*Material shown:*

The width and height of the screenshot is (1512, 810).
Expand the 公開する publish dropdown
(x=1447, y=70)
...
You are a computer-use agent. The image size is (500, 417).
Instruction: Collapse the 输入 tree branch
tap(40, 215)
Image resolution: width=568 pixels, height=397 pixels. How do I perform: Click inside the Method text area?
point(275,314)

*Short problem:* Render the listing from the line containing "You are a computer-use" through the line containing "point(275,314)" as a two-column CSV with the headers instruction and location. Give one row per entry, put its text and its answer each in a single quoted field, and turn line breaks into spaces.

*Final answer:*
instruction,location
"You are a computer-use agent. The image size is (500, 417). Instruction: Collapse the 输入 tree branch","tap(40, 215)"
"Image resolution: width=568 pixels, height=397 pixels. How do I perform: Click inside the Method text area?","point(275,314)"